By Kjetil Malkenes Hovland
OSLO--Norway's Prime Minister Jens Stoltenberg said Tuesday that
new capital requirement for domestic lenders could be presented as
early as the spring, but industry figures warned him not to hurt
the country's international competitiveness by introducing stricter
rules than those in other countries.
"The rules we are presenting in the near future will be
reasonable, contribute to solid banks, be implemented gradually and
will also take into consideration what other countries are doing,"
Mr. Stoltenberg told reporters on the sidelines of the Finance
Norway conference.
Mr.
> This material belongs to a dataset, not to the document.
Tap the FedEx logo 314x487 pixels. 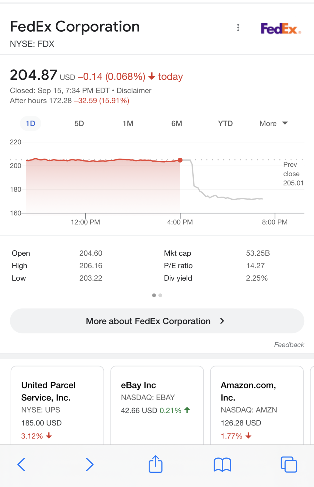pyautogui.click(x=281, y=29)
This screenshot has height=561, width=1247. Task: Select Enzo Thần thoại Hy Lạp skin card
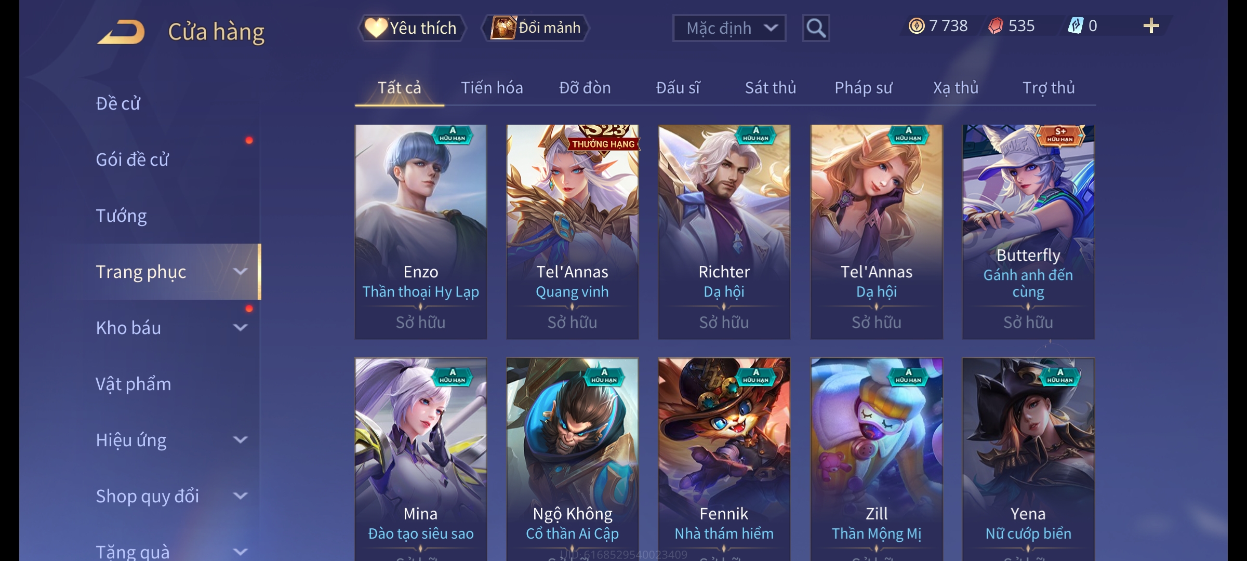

Stoltenberg didn't give an exact date for the legislation to
be presented to parliament, but said Norway was seeking to avoid
the mistakes it made in the run up to its banking crisis in the
1990s, and those made by other countries during the recent
financial crisis.
In the wake of the financial crisis the Basel Committee, an
international banking supervisory body, drew up the Basel III
regulatory framework which requires banks to hold more high-quality
capital to absorb any potential losses. But senior figures in the
Norwegian finance industry have warned that stricter capital
requirements in Norway could harm the overall economy.
Helge Leiro Baastad, chairman of Finance Norway and chief
executive of insurance company Gjensidige Forsikring ASA (GJF.OS),
said in a speech at the conference that stricter rules would hurt
the financial sector and also hurt businesses by reducing lending
to small and medium-sized companies.
Mr. Stoltenberg criticized the recent decision by a number of
domestic banks, including Norway's biggest bank DNB ASA (DNB.OS),
to increase lending rates on the expectations of higher capital
requirements. Mr. Stoltenberg didn't single out any of the banks,
but said the decision came too early.
"It is not possible to increase lending rates today based on
rules that the government has not yet presented," he said.